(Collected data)
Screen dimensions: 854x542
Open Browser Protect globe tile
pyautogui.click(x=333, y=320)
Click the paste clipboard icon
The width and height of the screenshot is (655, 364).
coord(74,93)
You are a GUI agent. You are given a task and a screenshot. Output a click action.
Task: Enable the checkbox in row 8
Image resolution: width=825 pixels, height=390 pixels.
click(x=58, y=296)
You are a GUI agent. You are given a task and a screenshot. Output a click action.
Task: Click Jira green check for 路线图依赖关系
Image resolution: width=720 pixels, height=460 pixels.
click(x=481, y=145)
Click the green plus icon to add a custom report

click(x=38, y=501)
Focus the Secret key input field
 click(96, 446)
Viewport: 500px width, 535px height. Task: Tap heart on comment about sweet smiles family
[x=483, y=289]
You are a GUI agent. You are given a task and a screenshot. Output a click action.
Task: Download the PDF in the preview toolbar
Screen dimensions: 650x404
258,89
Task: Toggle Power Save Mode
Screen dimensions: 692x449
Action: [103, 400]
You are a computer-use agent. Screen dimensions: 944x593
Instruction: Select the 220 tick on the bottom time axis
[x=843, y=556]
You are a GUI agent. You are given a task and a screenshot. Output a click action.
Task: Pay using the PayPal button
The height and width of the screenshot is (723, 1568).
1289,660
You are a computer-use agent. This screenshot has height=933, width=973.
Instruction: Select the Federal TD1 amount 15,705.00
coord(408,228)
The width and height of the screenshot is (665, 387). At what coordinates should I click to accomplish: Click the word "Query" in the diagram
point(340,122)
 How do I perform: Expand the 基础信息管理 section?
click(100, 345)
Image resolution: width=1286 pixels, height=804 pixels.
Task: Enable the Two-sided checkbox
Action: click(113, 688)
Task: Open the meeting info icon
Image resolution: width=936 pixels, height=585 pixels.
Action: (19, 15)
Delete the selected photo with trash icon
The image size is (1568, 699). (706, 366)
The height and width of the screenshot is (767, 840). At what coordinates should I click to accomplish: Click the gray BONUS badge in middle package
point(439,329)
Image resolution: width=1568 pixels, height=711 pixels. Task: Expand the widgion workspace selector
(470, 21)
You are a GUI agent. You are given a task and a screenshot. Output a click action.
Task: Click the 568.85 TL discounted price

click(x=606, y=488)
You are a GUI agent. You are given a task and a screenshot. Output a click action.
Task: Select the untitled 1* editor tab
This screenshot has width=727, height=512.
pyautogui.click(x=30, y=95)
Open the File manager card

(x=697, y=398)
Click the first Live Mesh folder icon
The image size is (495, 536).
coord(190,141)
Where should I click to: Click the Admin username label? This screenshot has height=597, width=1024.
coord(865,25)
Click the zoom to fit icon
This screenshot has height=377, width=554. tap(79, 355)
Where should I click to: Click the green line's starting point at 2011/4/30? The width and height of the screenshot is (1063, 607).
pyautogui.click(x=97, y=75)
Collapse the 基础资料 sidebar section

Activity —
Find each line of the data above that holds the word "computer", then copy it.

Exercise output —
You are a computer-use agent. Screen dimensions: 944x593
You are a computer-use agent. This screenshot has height=933, width=973.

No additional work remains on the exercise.